Given passage ▸
Located 9 km north of Malmsbury, the gold mining town of Taradale is noted for its historic buildings which date back to the 1850s. The town is noted for its impressive Viaduct (built between 1858-1862) and a picnic area around a mineral spring beside the Coliban River.
Located 14 km north of Malmsbury, the Metcalfe Cascades on the Coliban River are a series of cascades where the river runs through a series of rock pools. The larger pools are suitable for swimming and there are suitable picnic tables and grassy areas. Check out https://www.goldfieldsguide.com.au/explore-location/312/the-cascades/ for a more detailed description.
* Prior to the arrival of Europeans the area was occupied by the Dja Dja Wurung and Taungurung Aborigines.
* The first pastoral station was established here in 1837. It became a resting place for teamsters heading northwards.
* In the early 1850s it developed as a food supply centre for the northern goldfields.
* An Anglican school opened in 1855. That year saw a flour mill open.
* The town's Mechanics Institute was opened in 1856.
* In 1858 gold was found at Malmsbury.

Listing ▸
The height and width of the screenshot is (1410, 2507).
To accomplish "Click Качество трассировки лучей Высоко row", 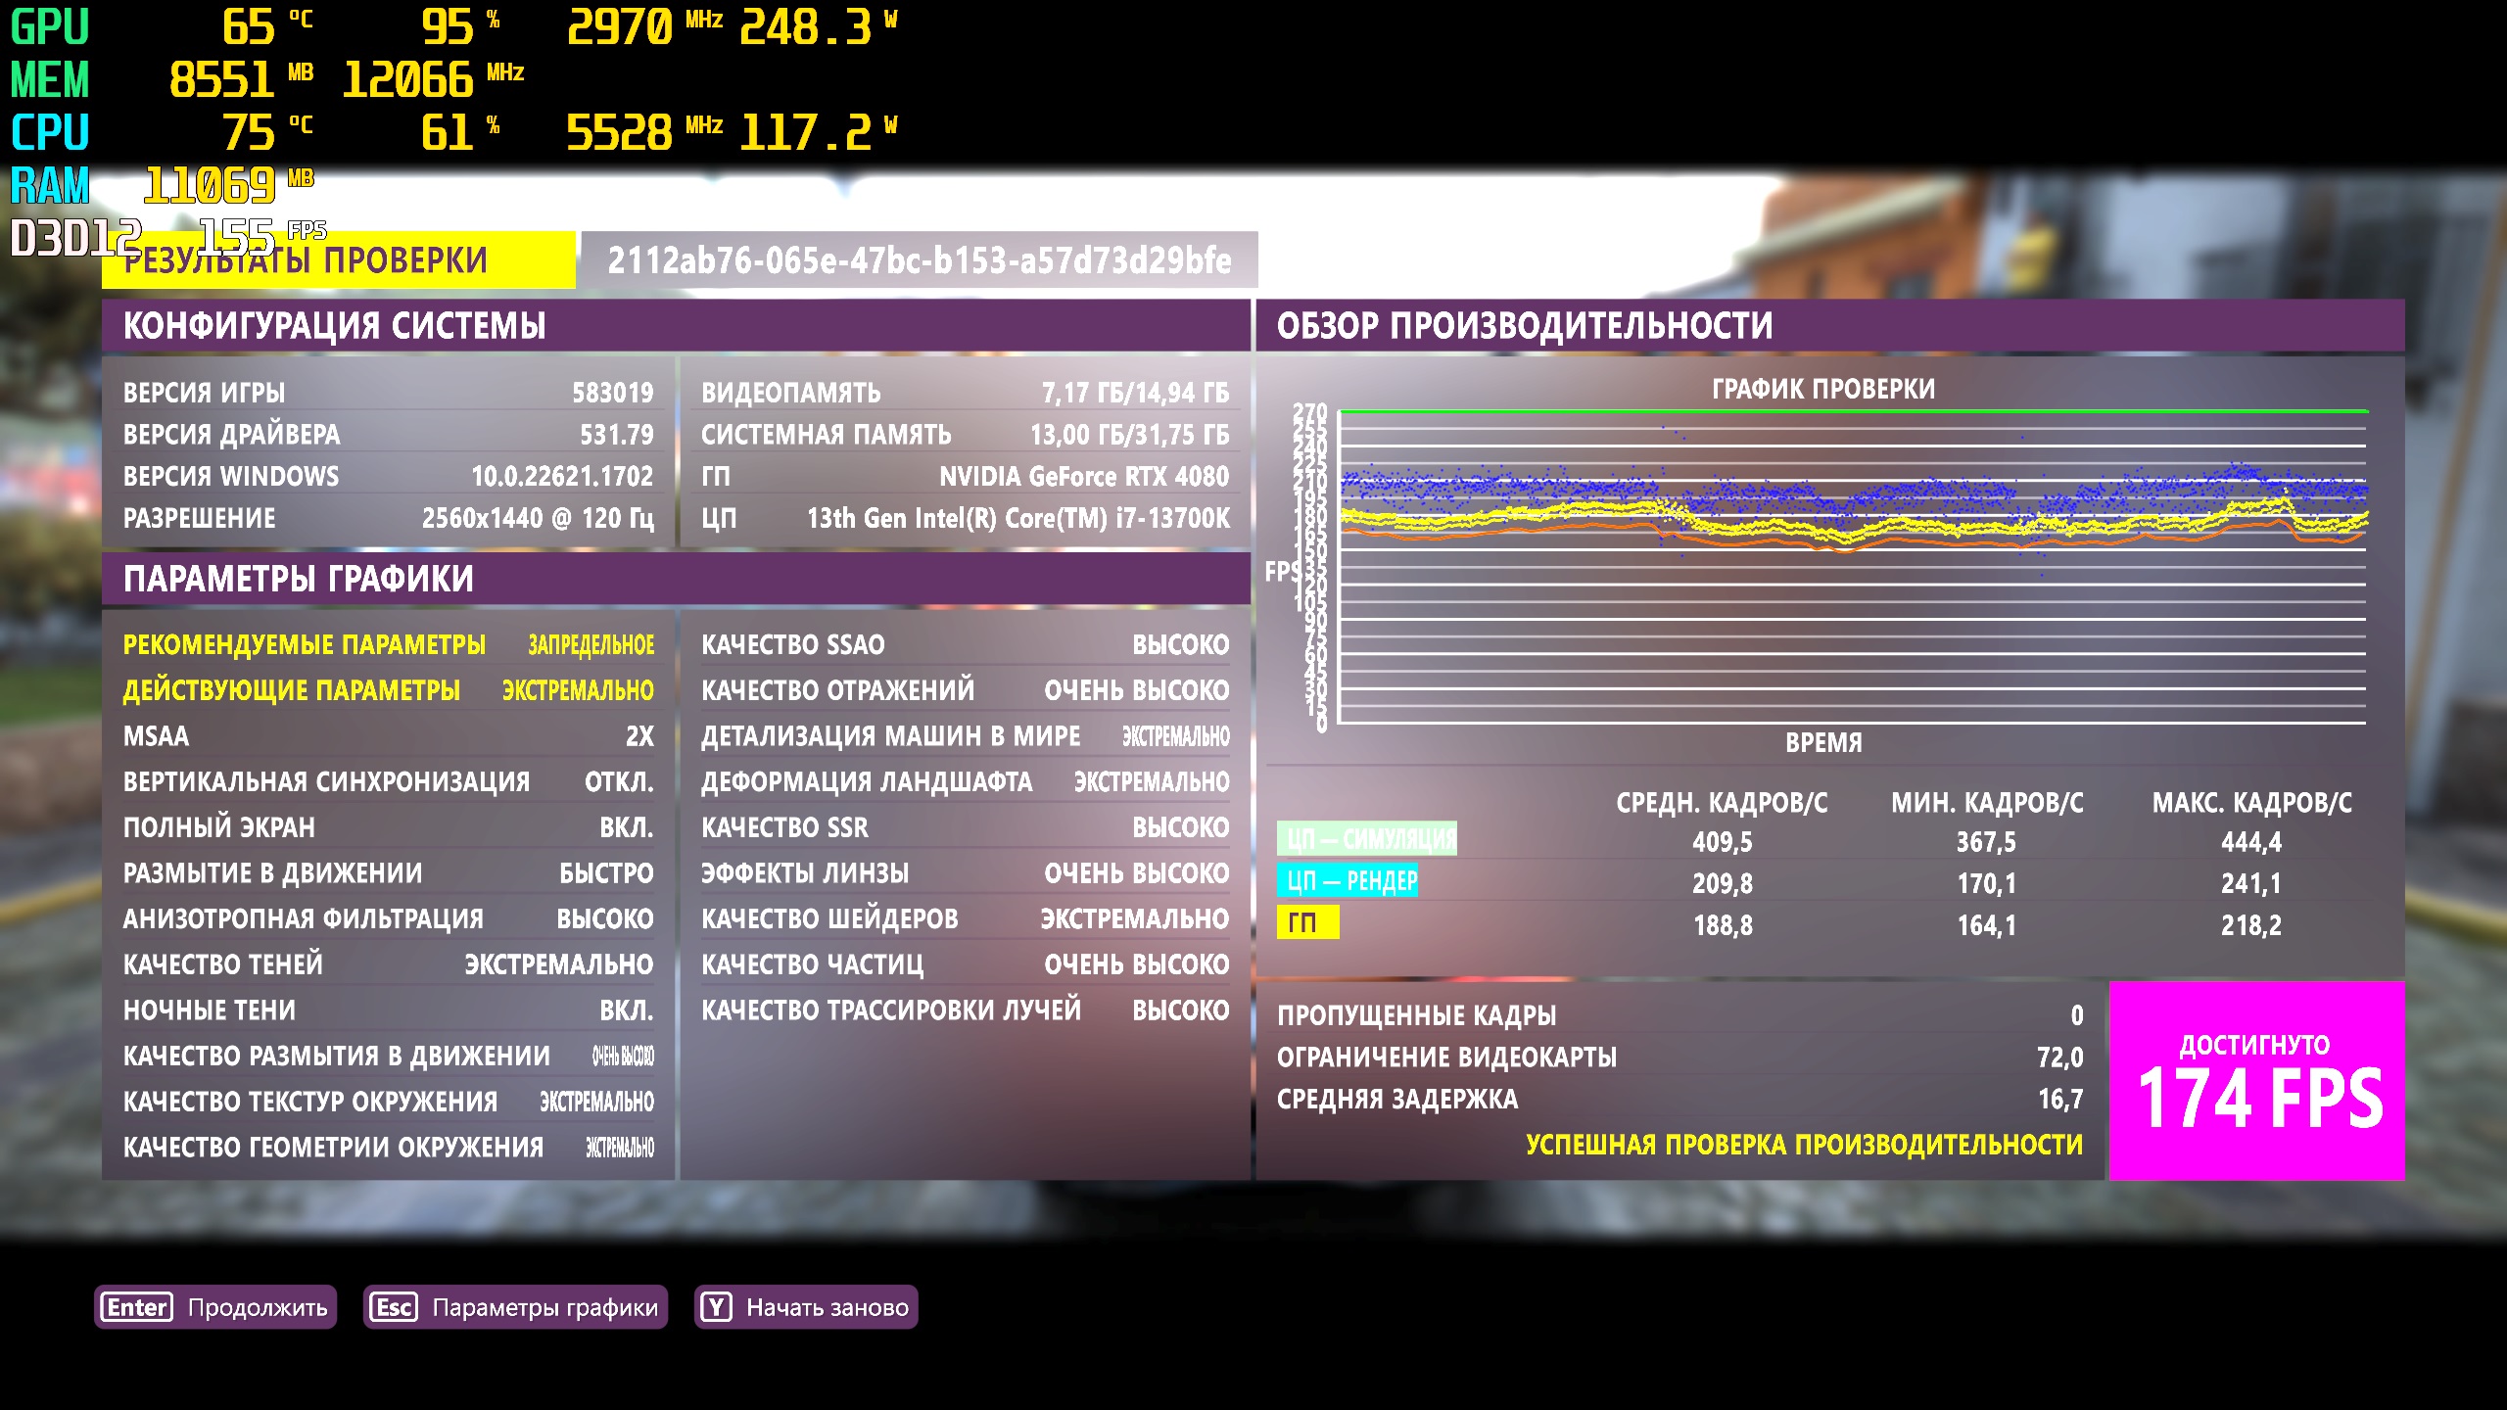I will tap(965, 1011).
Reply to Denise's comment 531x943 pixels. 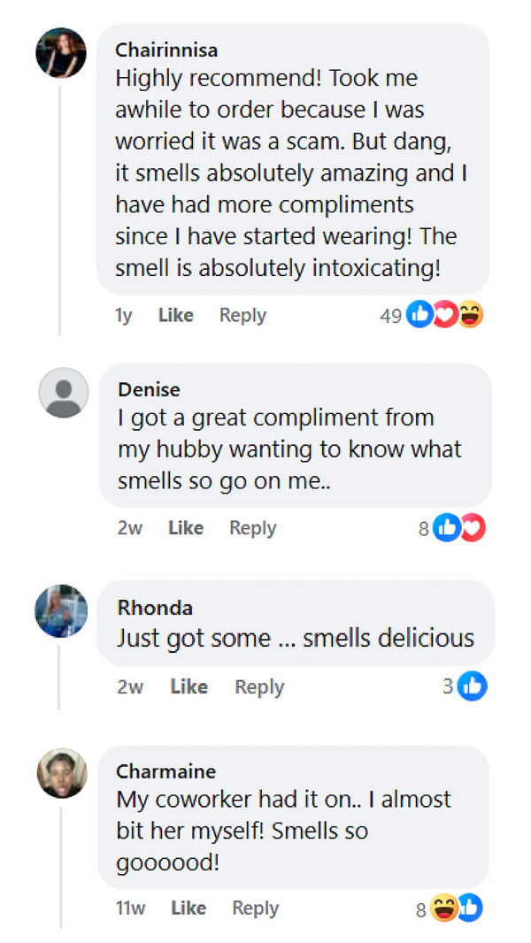tap(253, 528)
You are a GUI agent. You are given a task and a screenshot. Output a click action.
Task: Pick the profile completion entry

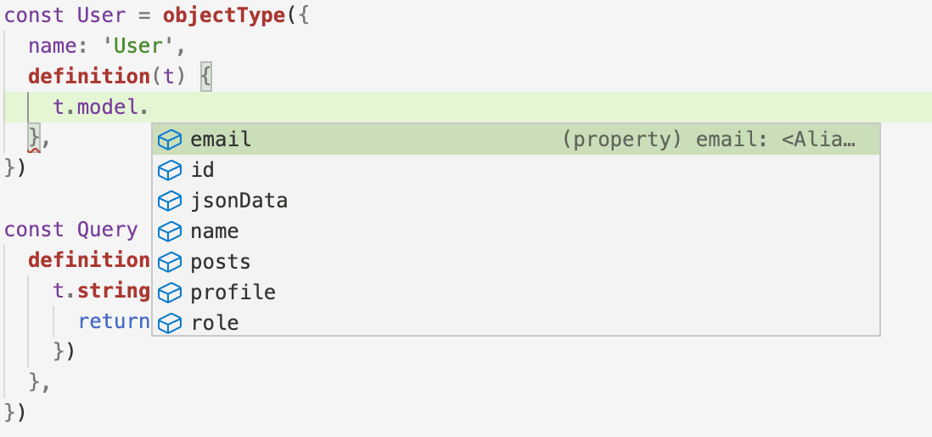pos(233,292)
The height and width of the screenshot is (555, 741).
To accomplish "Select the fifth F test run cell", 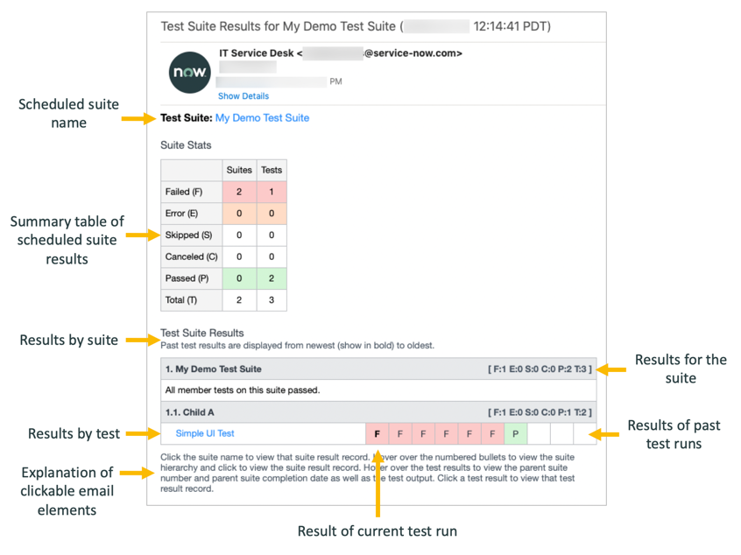I will (469, 433).
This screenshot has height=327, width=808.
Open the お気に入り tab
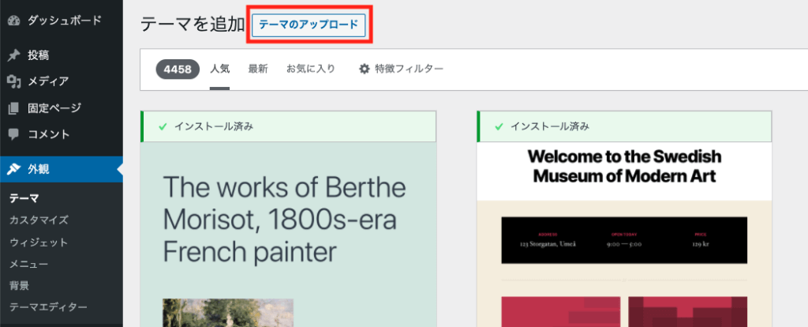pos(310,70)
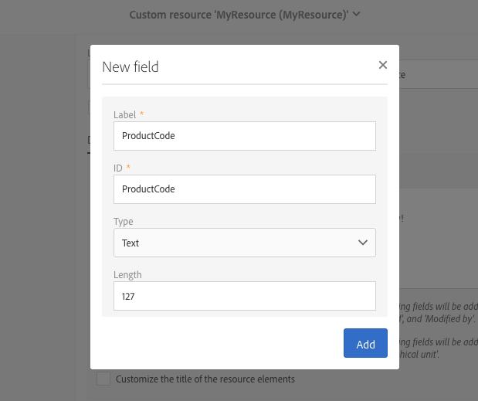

The tasks ▸
1. According to the passage about Malmsbury and its surrounding area, between which years was the Taradale Viaduct built?
2. Continue the passage about Malmsbury and its surrounding area from its final line.

Answers by task ▸
1. It was built between 1858 and 1862.

2.
* Malmsbury was proclaimed a borough in 1861. A second flour mill was opened.
* In 1862 the railway between Melbourne and Bendigo reached the town. The railway station was built that year.
* A townsite was surveyed in 1863. That year saw the town's Botanic Gardens laid out beside the Coliban River.
* By 1865 the town's population had reached 1,000.
* A State School took over from the private school in 1872.
* The Malmsbury Reservoir was built in 1874.
* In 1915 it became part of Kyneton Shire Council.
* In 1984 the town's Botanic Garden was restored.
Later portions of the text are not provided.